> SUPPLIED MATERIAL:

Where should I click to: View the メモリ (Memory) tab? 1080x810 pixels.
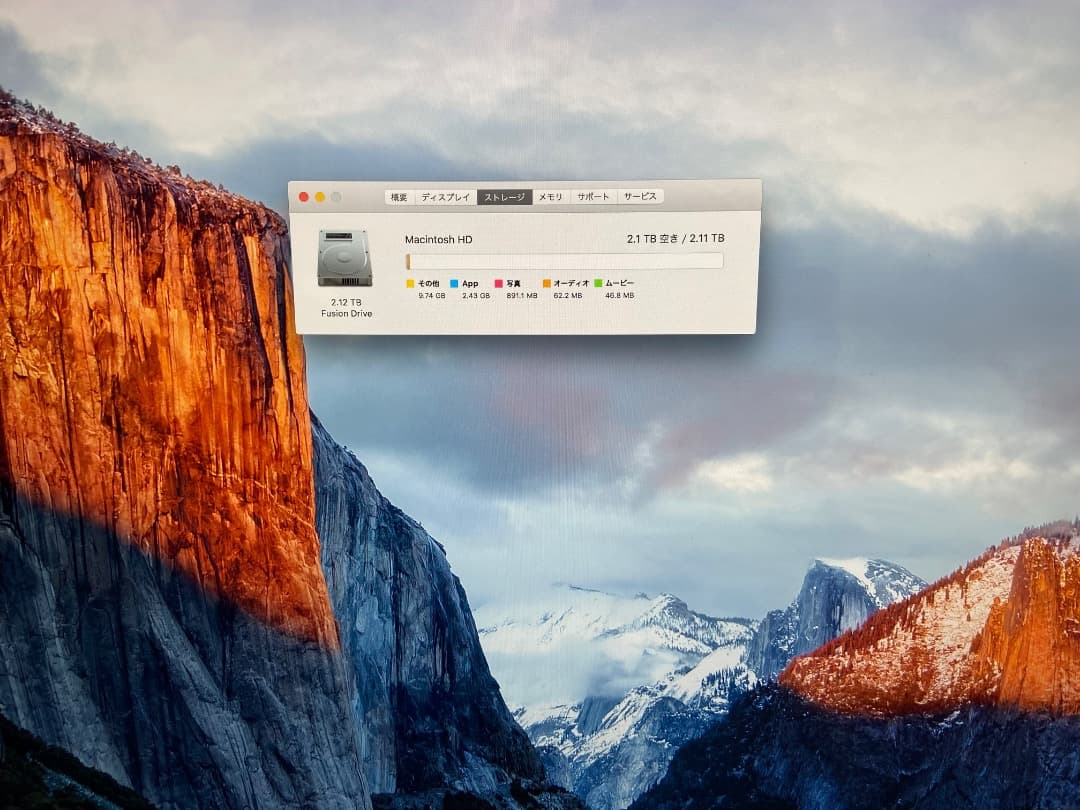[x=550, y=197]
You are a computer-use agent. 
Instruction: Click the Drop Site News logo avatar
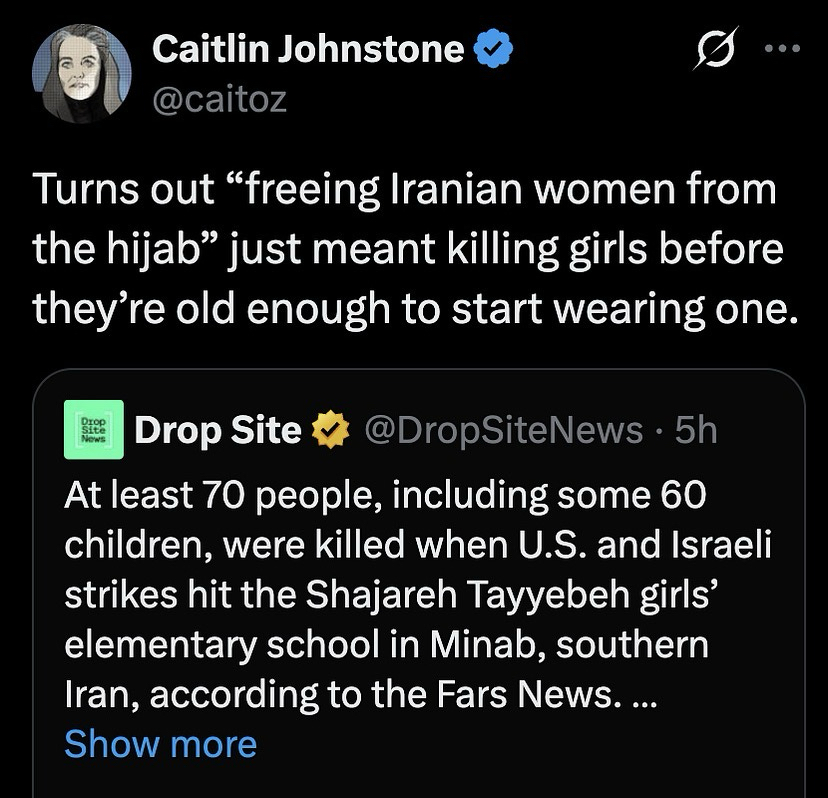93,429
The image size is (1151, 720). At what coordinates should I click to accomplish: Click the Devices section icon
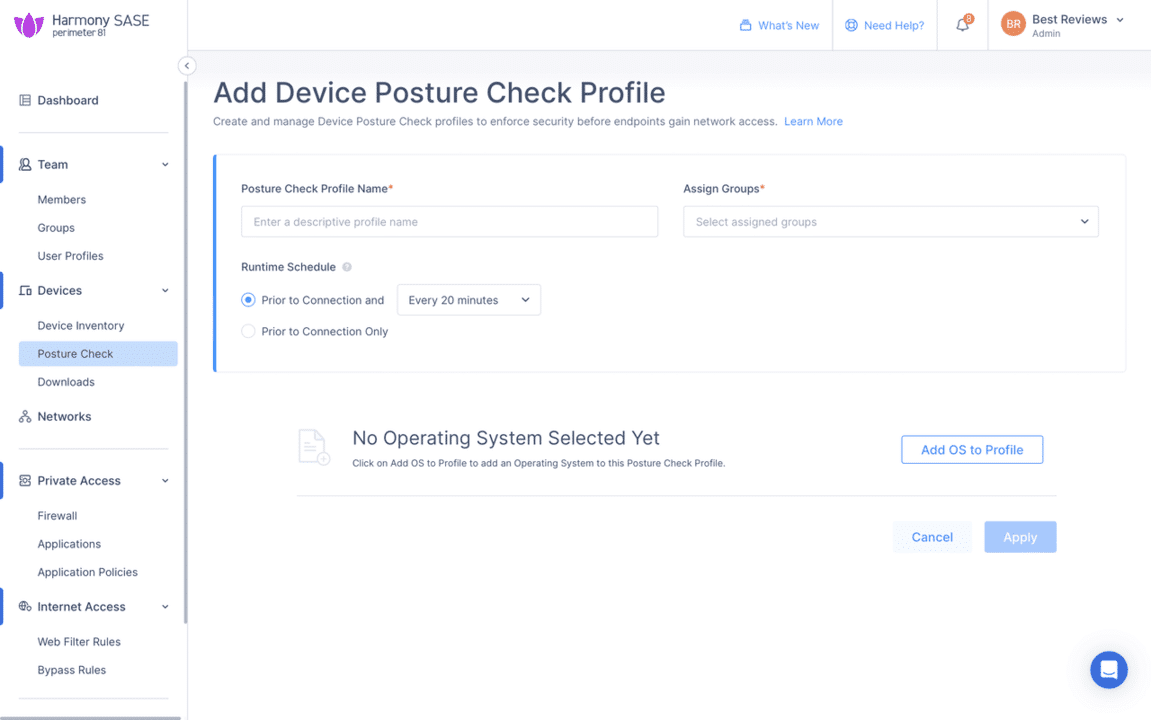pos(23,290)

> YOUR TASK: Please retype the whole listing above exactly, without any of its images.

> TASK SOLUTION:
Where should I click to: View the メモリ (Memory) tab? 1080x810 pixels.
[x=550, y=197]
You are a computer-use agent. 
Instruction: Click the Drop Site News logo avatar
93,429
The image size is (1151, 720). At what coordinates should I click to accomplish: Click the Devices section icon
pos(23,290)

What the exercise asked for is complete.